= Band of the Royal Canadian Corps of Signals =

The Band of the Royal Canadian Corps of Signals was a regimental military band in Canada based out of Canadian Forces Base Kingston in Ontario. It is a voluntary band, which means that its band members are not composed of full-time professional musicians. The band provided musical support for the community in the Kingston, Ontario metropolitan area as well as Ottawa–Gatineau.

Outside of this band, the RCCS maintained multiple units bands, including the 2nd Division Trumpet Band, the 8th Division Trumpet Band and the Apprentice School Trumpet Band.

==History==
In the early 40s, a bugle band was attached to the RCCS and went with the unit during its tour of duty in Europe. The RCCS also maintained bugle bands in its 2nd Division, 8th Division Trumpet Band and Apprentice School. On 1 March 1950, officers of the RCCS were presented a drum major's ceremonial mace and sash for use by the regimental trumpet band that predated the brass and reed band. The mace and sash were stored at Vimy Barracks until required for use by the band, which at the time consisted staff members of a base training establishment. The band was created in January 1952 as the regimental band of the Royal Canadian Corps of Signals. A year after its creation, it was designated as the sole band to perform public duties and state functions in the National Capital Region, a similar role to the Central Band of the Canadian Armed Forces today. Due to its proximity to the Royal Military College of Canada, the band often performed at ceremonies the occur at the RMC (examples including the RMC-West Point hockey game, graduation parades and the Tattoo Ceremony), often in a more senior role compared to the Bands of the RMC. In the latter part of the decades, it was assigned to Canadian Forces Europe, in which it provided support to the regimental contingent at Canadian Forces Base Lahr. The last major event the band took part in was the Canadian Armed Forces Tattoo 1967 for Canada's centennial celebrations that year. During the tattoo, during which it was under the direction of Captain K. Swanwick, the band notably played Vive la Canadienne during the march off, which prompted cheers of "Vive de Gaulle" in the audience.
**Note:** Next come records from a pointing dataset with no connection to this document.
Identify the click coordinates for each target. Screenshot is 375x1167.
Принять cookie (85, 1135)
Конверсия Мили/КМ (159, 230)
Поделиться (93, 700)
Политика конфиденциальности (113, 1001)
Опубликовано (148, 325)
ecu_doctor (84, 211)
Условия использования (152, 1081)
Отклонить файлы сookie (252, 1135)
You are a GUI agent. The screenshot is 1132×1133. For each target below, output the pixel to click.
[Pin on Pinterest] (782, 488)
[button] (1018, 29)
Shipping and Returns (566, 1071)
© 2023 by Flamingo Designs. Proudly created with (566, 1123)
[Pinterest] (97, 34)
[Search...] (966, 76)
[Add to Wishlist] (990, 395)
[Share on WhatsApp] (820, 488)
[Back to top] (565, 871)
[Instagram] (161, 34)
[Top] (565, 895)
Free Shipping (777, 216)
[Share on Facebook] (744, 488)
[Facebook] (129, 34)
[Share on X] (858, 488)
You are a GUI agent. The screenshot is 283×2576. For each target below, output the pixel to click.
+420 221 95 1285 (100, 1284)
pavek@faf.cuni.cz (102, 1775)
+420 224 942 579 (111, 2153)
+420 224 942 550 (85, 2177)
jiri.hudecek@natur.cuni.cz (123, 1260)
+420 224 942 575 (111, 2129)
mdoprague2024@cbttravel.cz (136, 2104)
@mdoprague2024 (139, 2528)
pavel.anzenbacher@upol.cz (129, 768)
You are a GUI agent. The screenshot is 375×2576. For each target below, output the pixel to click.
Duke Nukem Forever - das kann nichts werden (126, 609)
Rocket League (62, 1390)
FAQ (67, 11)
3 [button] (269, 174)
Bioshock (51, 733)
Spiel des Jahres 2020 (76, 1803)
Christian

This was considered to be the public's response to the French President's closing phrase Vive le Québec libre during a rally on 24 July. In October 1968, as a result of the Unification of the Canadian Armed Forces earlier in the year, the band was merged with the Royal Canadian Dragoons Band to become the Band of CFB Kingston. Also known as the Vimy Army Band, it served as part of the successor organization of the RCCS, the Communications and Electronics Branch. In the 1970s the case the mace and sash were contained was moved to the Communications and Electronics Museum where they remained on display. In 1986, the tradition was reinstated for the Vimy Band and in 1987, a new drum major's sash was created, going into use until the band was disbanded in 1994.

==Notable members==
- Charles Adams – Director of Music of the Band of the Canadian Guards from 1966 to 1968
- Jack Kopstein – Assistant director of the Central Band of the Canadian Armed Forces from 1979 to 1981
- Michael Savich – The longest serving member of the Naden Band of Maritime Forces Pacific
- Brian Williams
- Jack Kane – An Anglo-Canadian arranger, conductor and clarinetist
- James Gayfer – Director of the Band of The Canadian Guards in the 1950s and early 60s.
- Sylvain Gagnon – Former director of Band of the Royal Military College of Canada and the current director of the C&E Band.